Observed Castro: “One of the characteristics of Kennedy was courage. He was a courageous man. A man capable of revising a policy, because he had the courage to do so.”

Jack Kennedy did not fear death.  Jim Douglass, the Canadian peace activist whose volume JFK and the Unspeakable is the best book ever written on the JFK murder, has an apt phrase: “Jack Kennedy walked with a raven on his shoulder.”

As a youngster Kennedy almost died of scarlet fever. At boarding school he was cursed with a near fatal blood disease. As a Second World War PT boat commander his craft was cut in two by a Japanese destroyer.  He swam for miles trying to rescue crew members, and almost died in the attempt. For the rest of his life he suffered terrible back pain. The surgery to correct it almost killed him. His brother Bobby said Jack lived with pain virtually every day of his life.

He also had a premonition of approaching death. He spoke often of Lincoln’s assassination, quoting Lincoln’s prayer:  “I believe there is a god — and  I see a storm coming. If he has a place for me, I believe I am ready”

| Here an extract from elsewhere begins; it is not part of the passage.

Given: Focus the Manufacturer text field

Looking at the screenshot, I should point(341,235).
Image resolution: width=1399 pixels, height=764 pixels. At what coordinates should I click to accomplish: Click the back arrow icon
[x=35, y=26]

The storm was nuclear war. Led by the ultimate hawk, General Curtis Lemay, of the Joint Chiefs of Staff was pressuring Kennedy to launch an overwhelming first strike against the Soviet Union. Kennedy refused. He also refused to invade Laos and Berlin. Twice he refused to invade Cuba. In October 1963 he ordered the first 1,000 military advisers removed from Vietnam, promising the rest would be gone after the next presidential election. To top if off, he personally took charge of successfully negotiating a nuclear test ban treaty with the Russians. For all these moves toward peace the CIA and military denounced him as a traitor.  

On their honeymoon Jack had taught Jackie his favorite poem, written by Alan Seeger, a young Harvard graduate who went off to fight and die in the First World War. It begins: “I have a rendezvous with death.”

One sun drenched autumn morning, not long before the assassination, Caroline interrupted her father as he met with his national security heads in the Rose Garden. Kennedy stopped the meeting and turned his full attention to his daughter. She was five, and taught well by Jackie.

 She recited. 

“I HAVE a rendezvous with Death

At some disputed barricade,

When Spring comes back with rustling shade

And apple-blossoms fill the air —

It may be he shall take my hand

And lead me into his dark land

And close my eyes and quench my breath —

I have a rendezvous with Death

On some scarred slope of battered hill,

When Spring comes round again this year

And the first meadow-flowers appear.

God knows ’twere better to be deep

Pillowed in silk and scented down,

Where love throbs out in blissful sleep,

But I’ve a rendezvous with Death

At midnight in some flaming town,

When Spring trips north again this year,

And I to my pledged word am true,

I shall not fail that rendezvous.

He did not. He took the bullet and preserved the world from nuclear war.”